Extrait de page:
1258. — À M. LE MARQUIS D’ARGENSON.
À Bruxelles, ce 30 mars.

C’est une chose plaisante, monsieur, que la tracasserie qu’on m’avait voulu faire avec M. de Valori, à Berlin et à Paris. J’entrevois que quelqu’un, qui veut absolument se mêler des affaires d’autrui, a mis dans sa tête de détruire M. de Valori et moi dans l’esprit du prince royal, et ce n’est pas la première niche qu’on m’a voulu faire dans cette cour. J’ai beau vivre dans la plus profonde retraite, et passer mes jours avec Euclide et Virgile, il faut qu’on trouble mon repos.

Je crois connaître assez le prince royal pour espérer qu’il en redoublera de bontés pour moi ; et que, si on a voulu lui inspirer des sentiments peu favorables pour notre ministre, il ne sentira que mieux son mérite. C’est un prince qui unira, je crois, les lettres et les armes, qui s’accommodera en homme juste pour Berg et Juliers, si on lui fait des propositions honorables, et qui défendra ses droits, dans l’occasion, avec de vrais soldats, sans avoir des géants inutiles.

Je serais fort étonné si le roi son père revenait de sa maladie. Il faut qu’il soit bien mal, puisqu’il est défendu en Prusse de parler de sa santé ni en mal ni en bien.

Lorsque vous m’avez fait l’honneur de m’écrire, au sujet de M. de Valori, je venais de recevoir une lettre d’une de mes nièces[1], femme d’un commissaire des guerres à Lille, qui m’instruisait aussi de cette tracasserie. M. l’abbé de Valori[2], prévôt du chapitre de Lille, lui en avait parlé. Je ne peux mieux faire, je crois, monsieur, que d’avoir l’honneur de vous envoyer la copie de la réponse à ma nièce.

« Les tracasseries viennent donc, ma chère enfant, jusque dans ma retraite, et prennent leur grand tour par Berlin. Je vois très-clairement que quelque bonne âme a voulu me nuire à la fois dans l’esprit du prince royal de Prusse, et dans celui de M. de Valori ; et il y a quelque apparence qu’une certaine personne qui avait voulu desservir M. de Valori à la cour de Berlin, a semé encore ce petit grain de zizanie.

« Je connais M. de Valori, en général, par l’estime publique qu’il s’est acquise, et plus particulièrement par le cas infini qu’en fait M. d’Argenson, qui m’avait même flatté que j’aurais une nouvelle protection, dans M. de Valori, auprès du prince royal.

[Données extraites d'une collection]
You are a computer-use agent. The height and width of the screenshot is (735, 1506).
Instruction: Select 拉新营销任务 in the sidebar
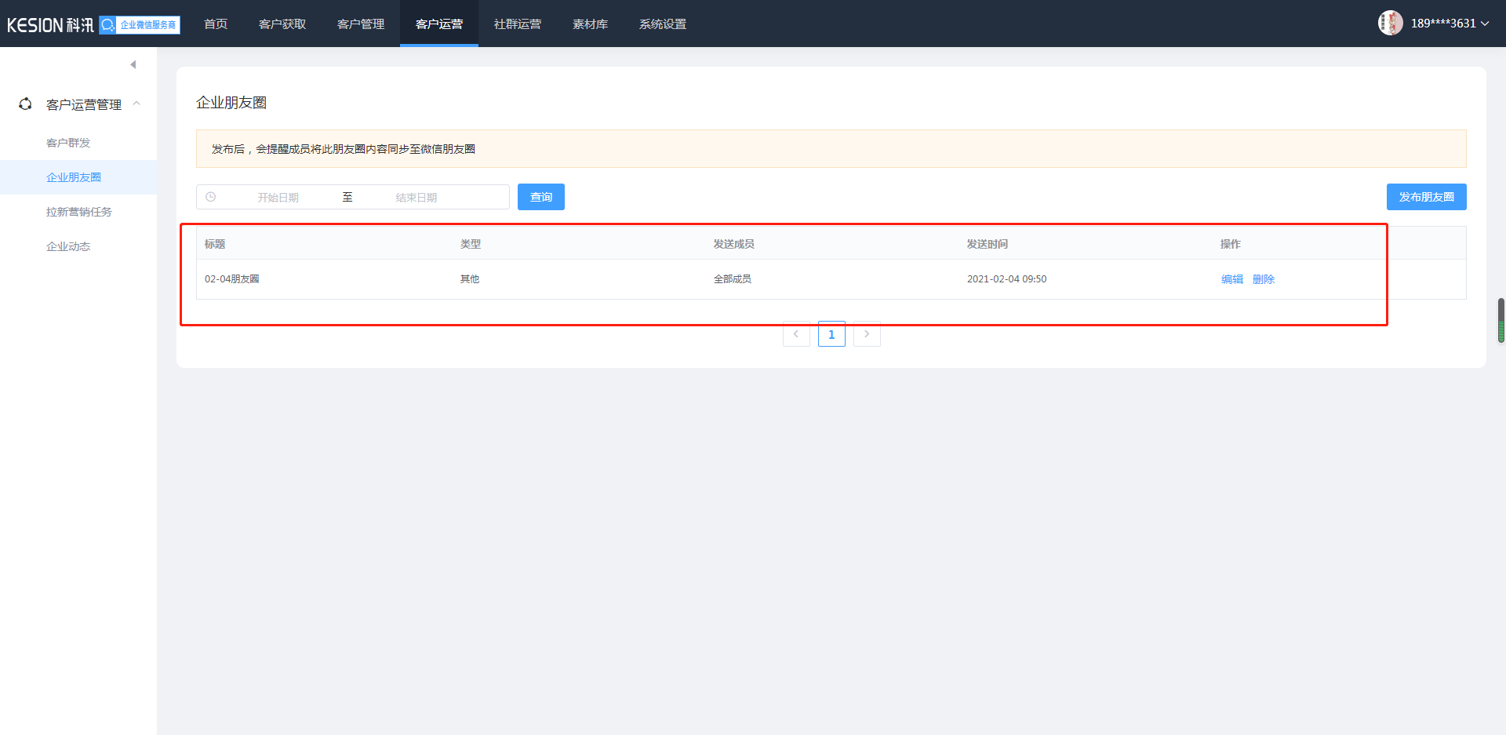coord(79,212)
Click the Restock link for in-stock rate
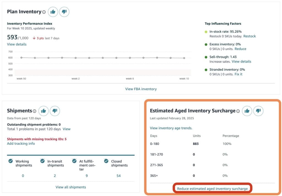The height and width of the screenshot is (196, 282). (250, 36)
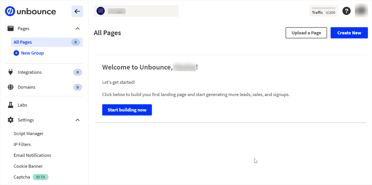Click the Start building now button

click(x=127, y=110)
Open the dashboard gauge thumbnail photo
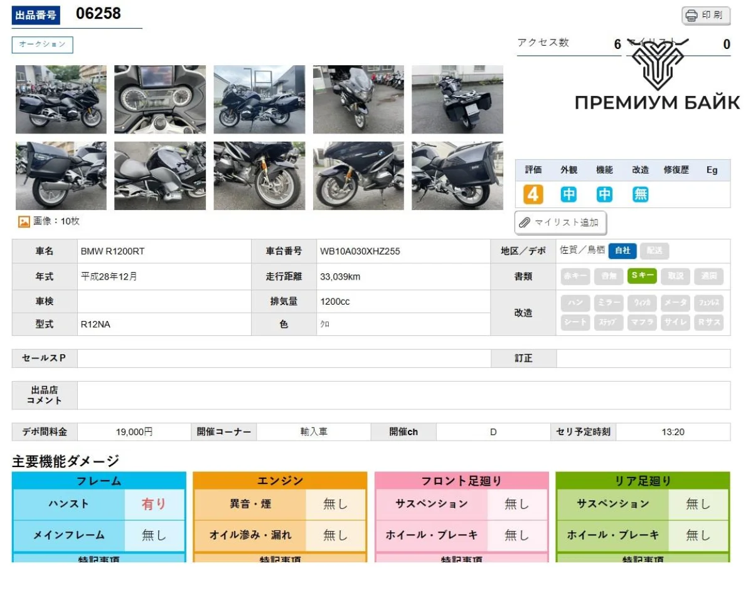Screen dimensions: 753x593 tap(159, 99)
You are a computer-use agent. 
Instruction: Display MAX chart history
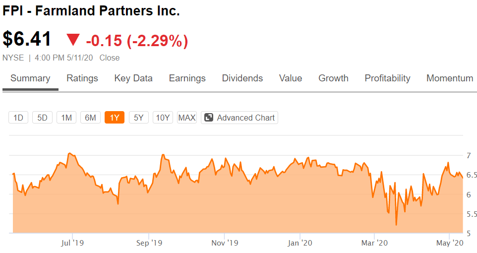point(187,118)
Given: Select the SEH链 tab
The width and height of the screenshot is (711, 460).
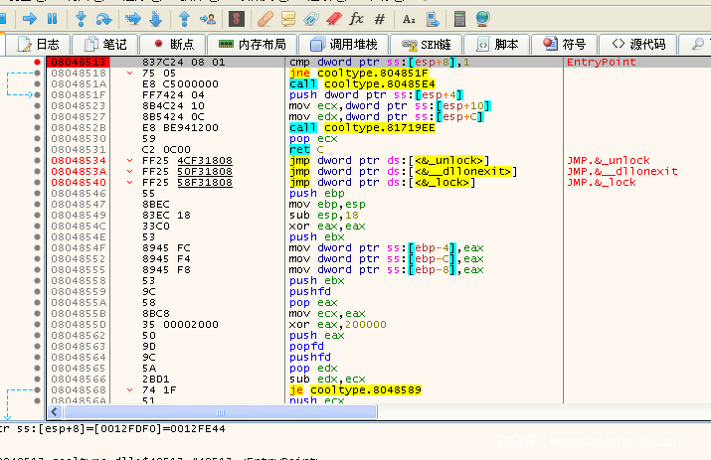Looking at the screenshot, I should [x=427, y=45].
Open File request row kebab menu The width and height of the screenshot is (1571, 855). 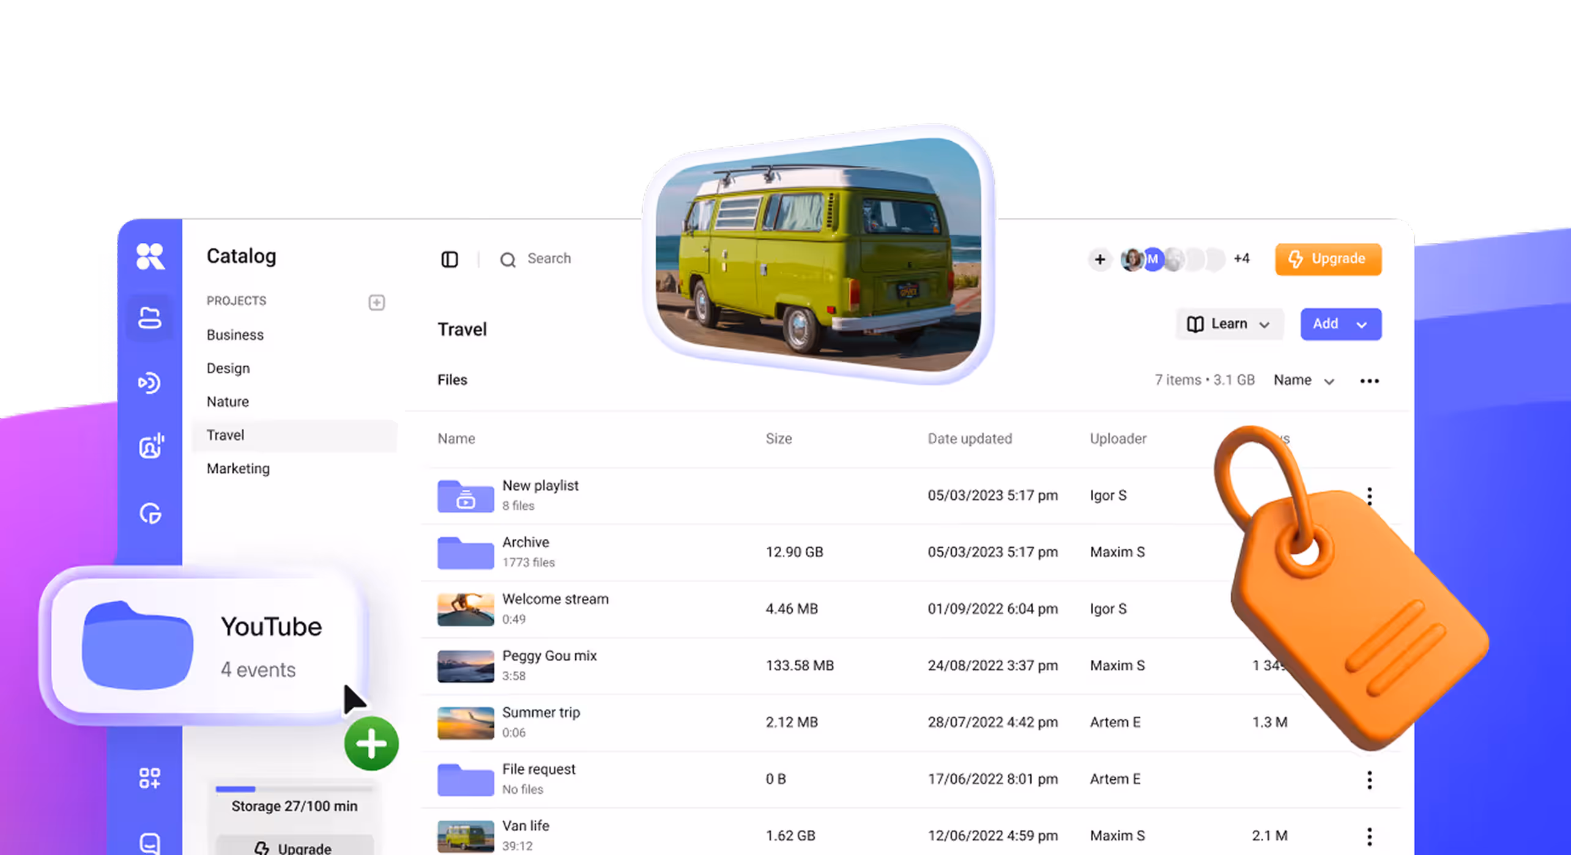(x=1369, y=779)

* * *

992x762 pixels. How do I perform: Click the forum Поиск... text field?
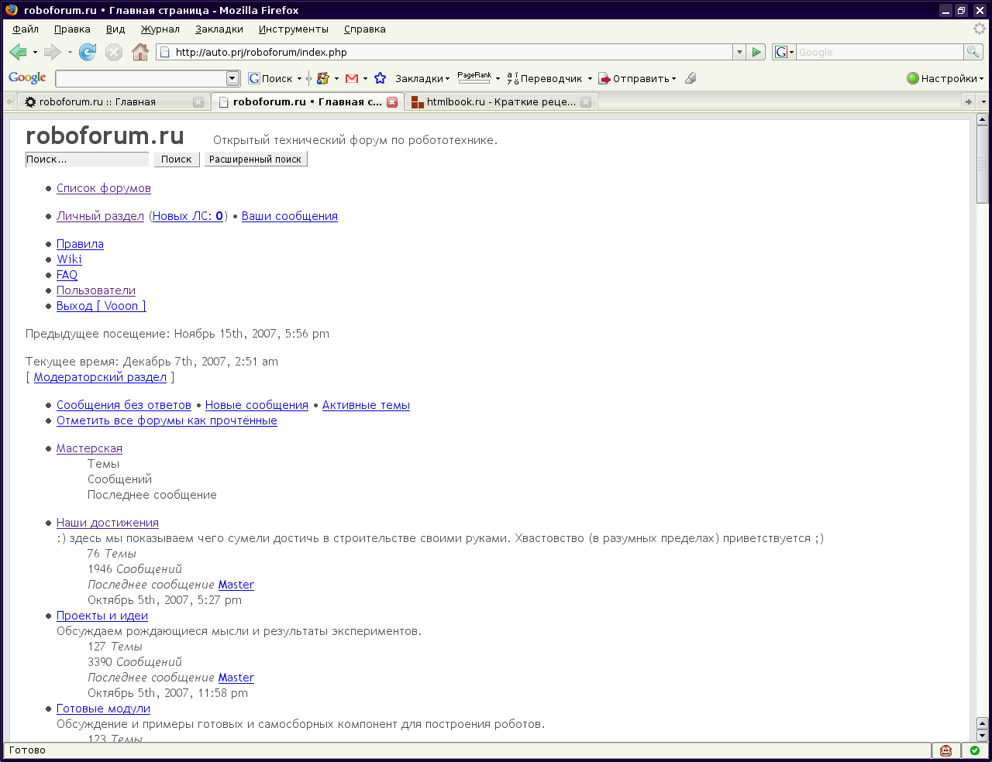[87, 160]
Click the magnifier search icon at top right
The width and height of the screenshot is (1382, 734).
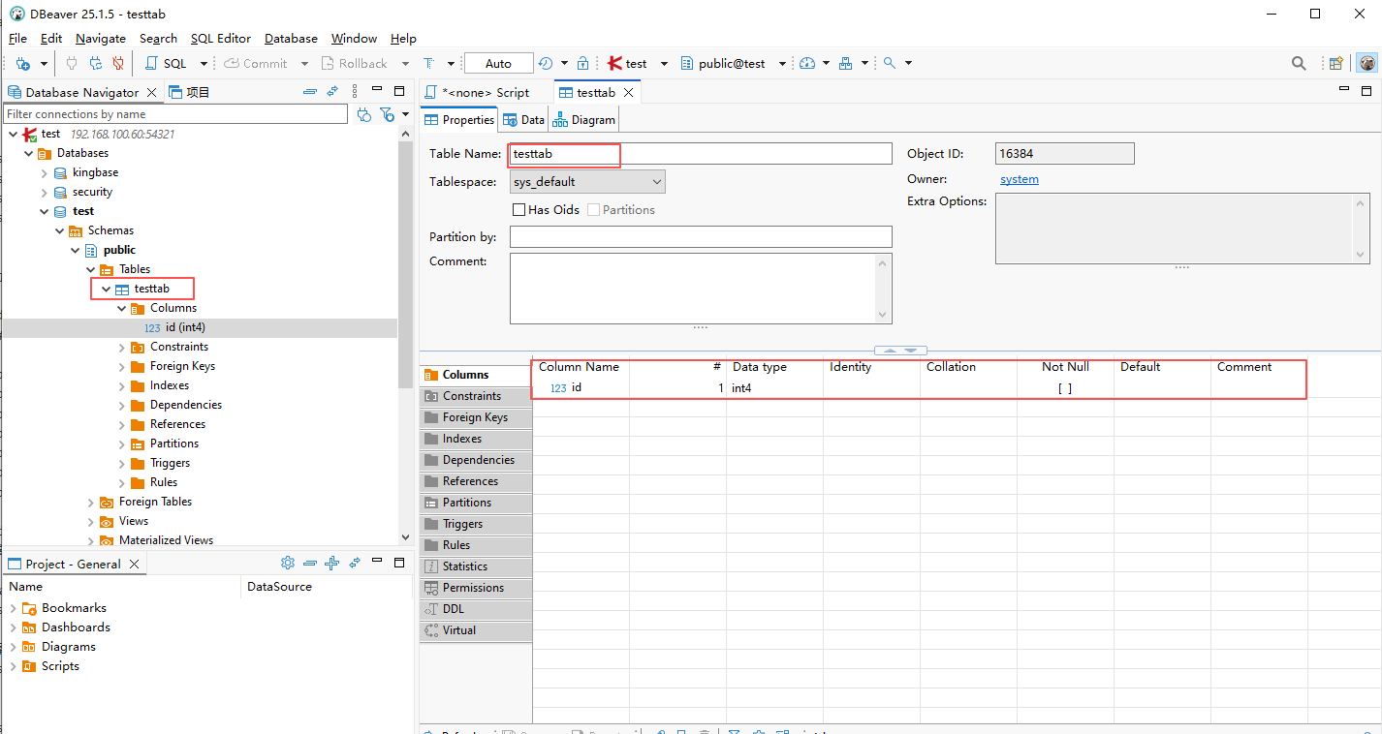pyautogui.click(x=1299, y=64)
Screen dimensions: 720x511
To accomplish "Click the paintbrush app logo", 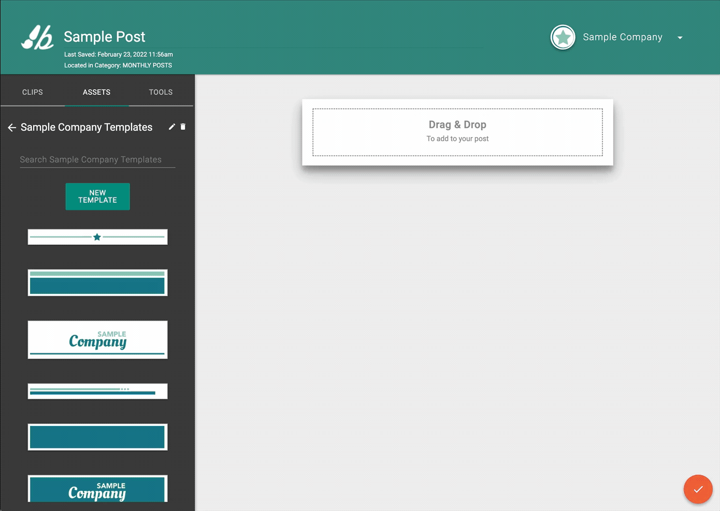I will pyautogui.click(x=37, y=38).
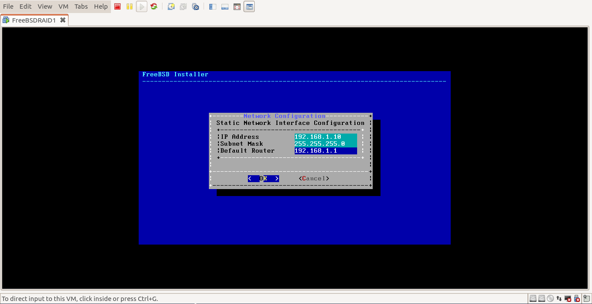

Consigne:
Dans la lettre au marquis d'Argenson, quelle fonction l'abbé de Valori occupe-t-il ?

Corrigé:
Il est prévôt du chapitre de Lille.